Collected data:
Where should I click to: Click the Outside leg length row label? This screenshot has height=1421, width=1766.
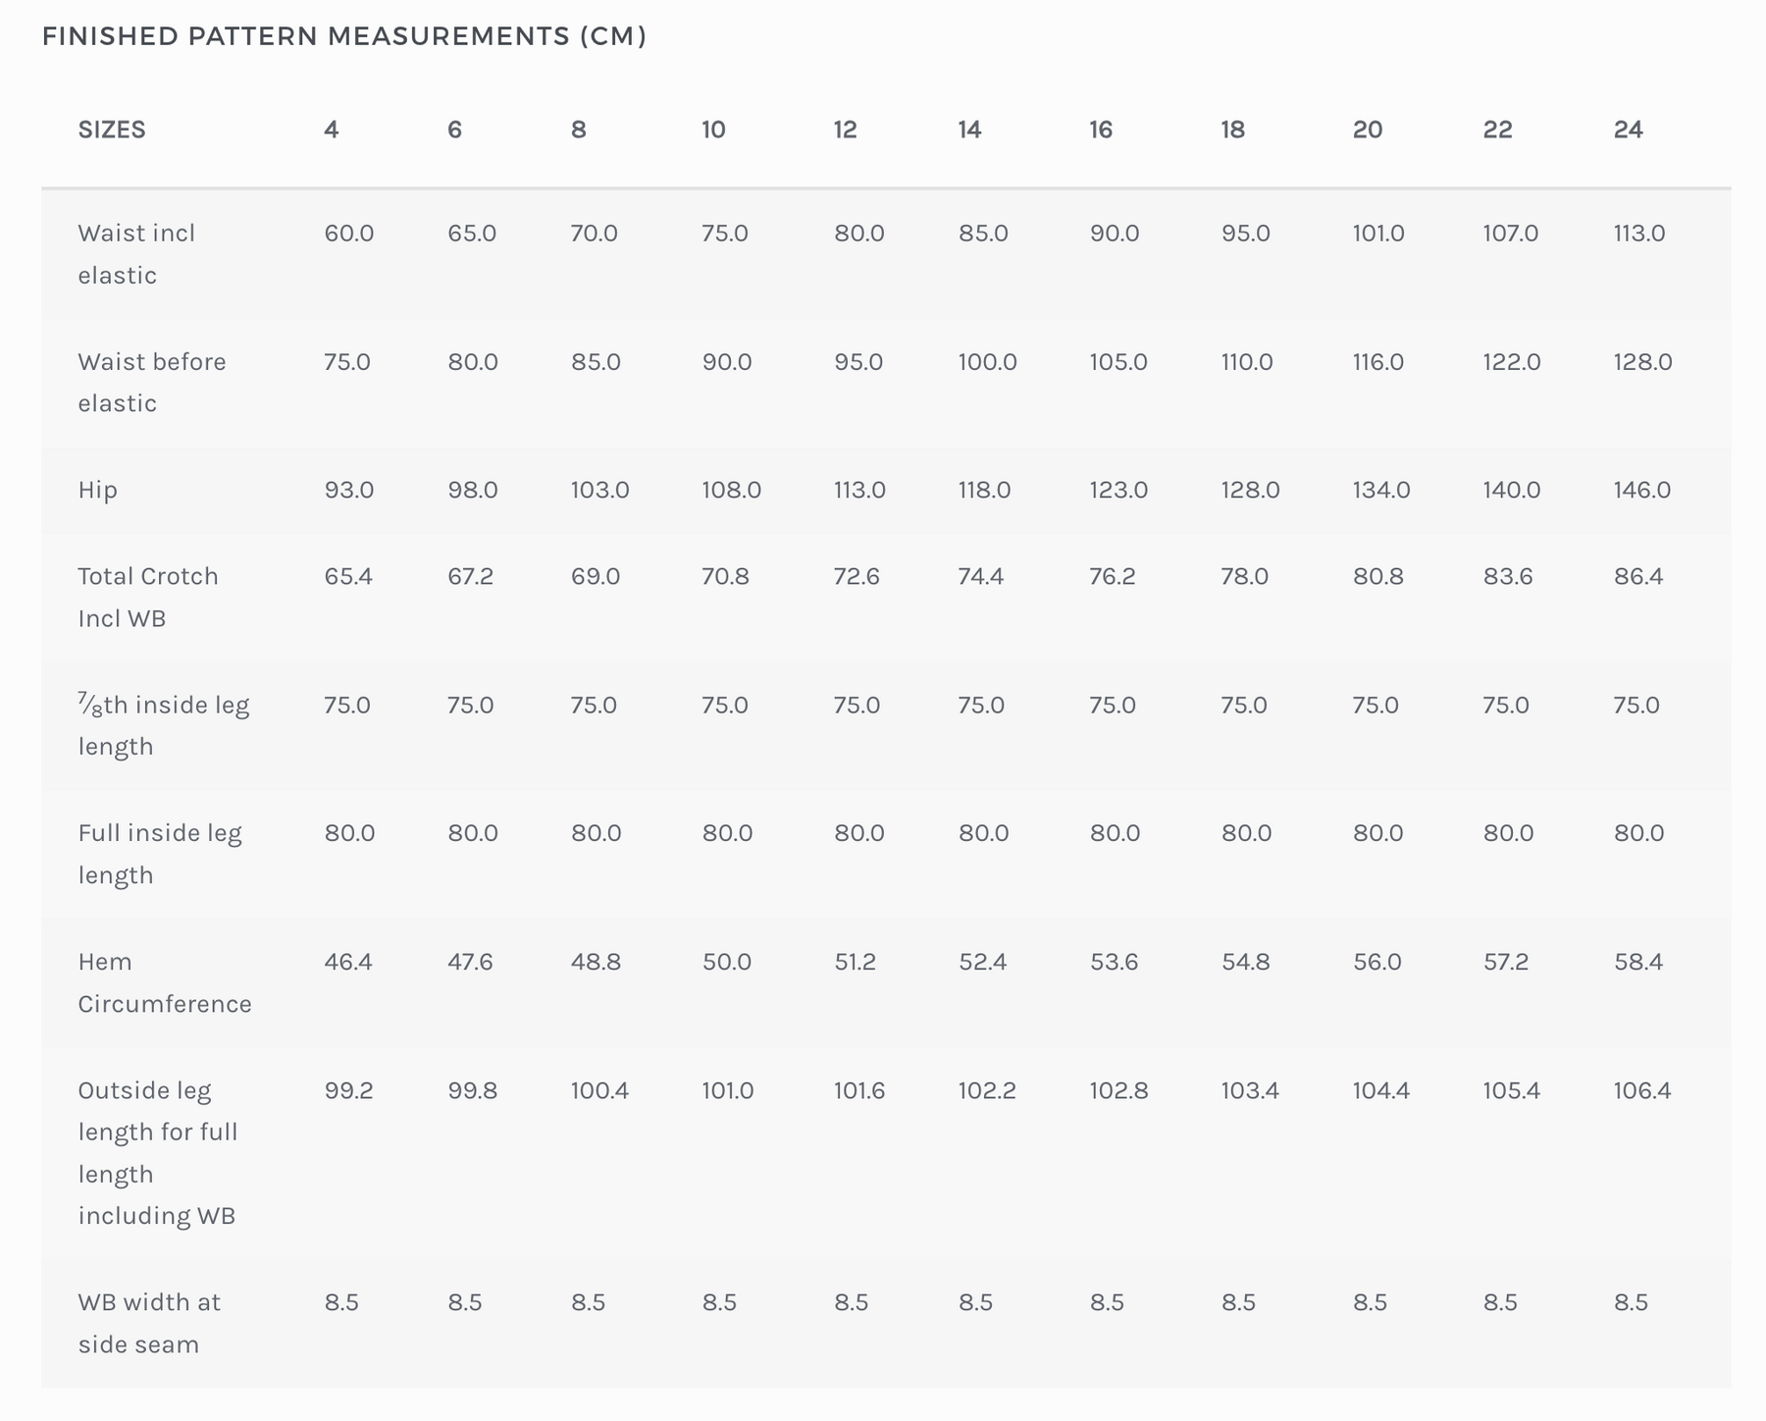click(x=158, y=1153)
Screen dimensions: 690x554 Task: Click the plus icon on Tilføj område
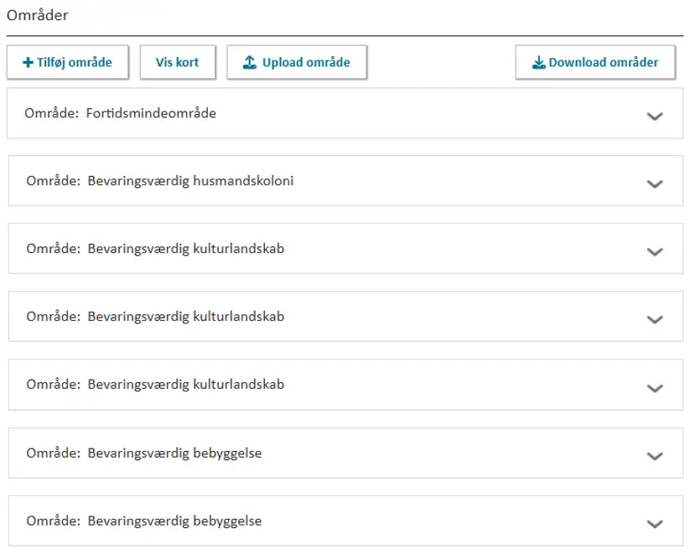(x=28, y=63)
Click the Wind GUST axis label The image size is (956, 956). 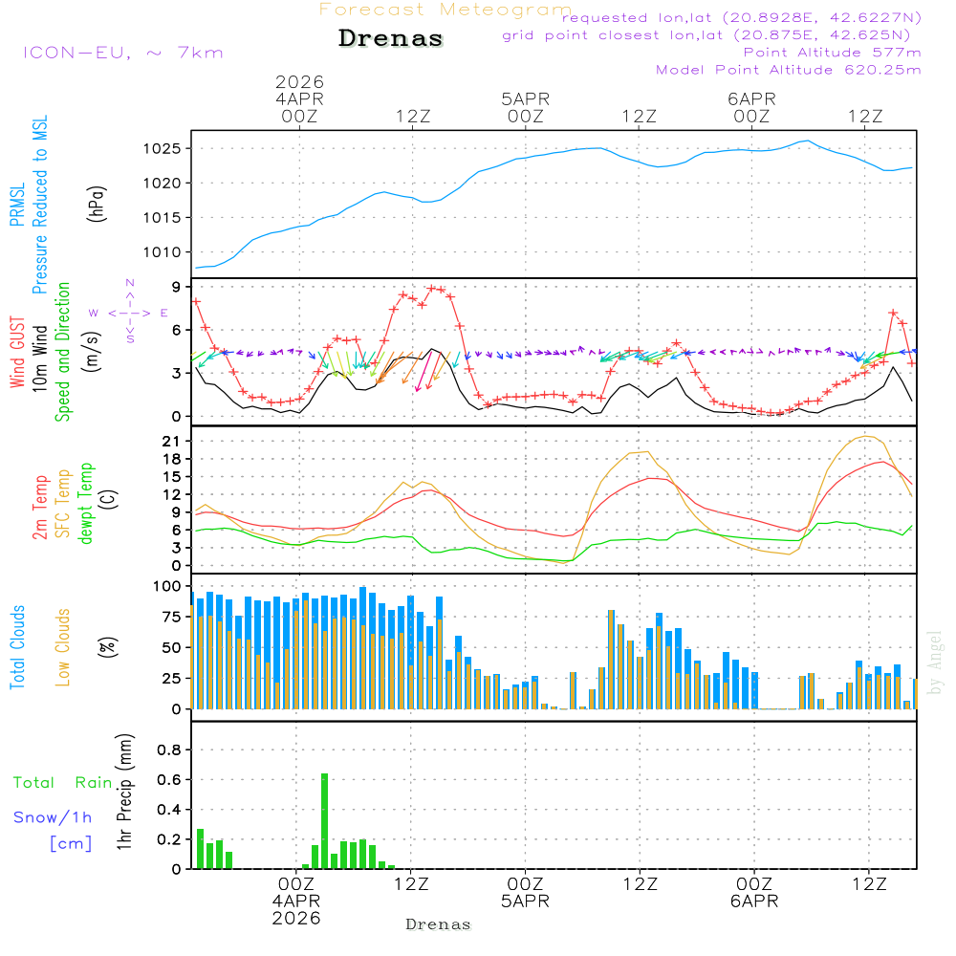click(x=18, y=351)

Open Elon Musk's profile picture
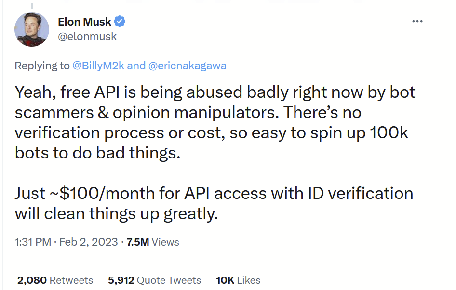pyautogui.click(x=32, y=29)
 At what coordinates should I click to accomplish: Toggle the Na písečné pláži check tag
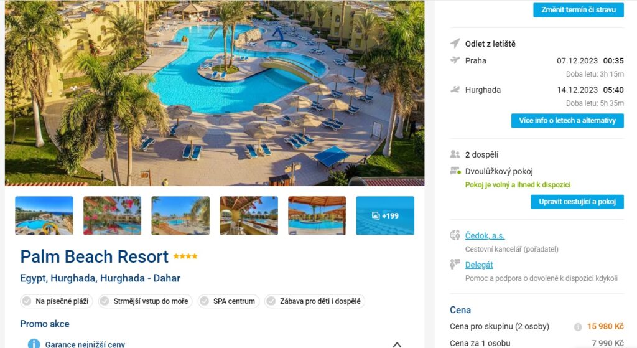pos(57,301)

TASK TO COMPLETE: The answer consists solely of the lines from the one holding "Open Elon Musk's profile picture" through the final line of the records, both ends included, each duplicated exactly. Leave images out.

TASK ANSWER:
Open Elon Musk's profile picture
pyautogui.click(x=32, y=29)
 At what coordinates should I click to accomplish: Toggle the Na písečné pláži check tag
pos(57,301)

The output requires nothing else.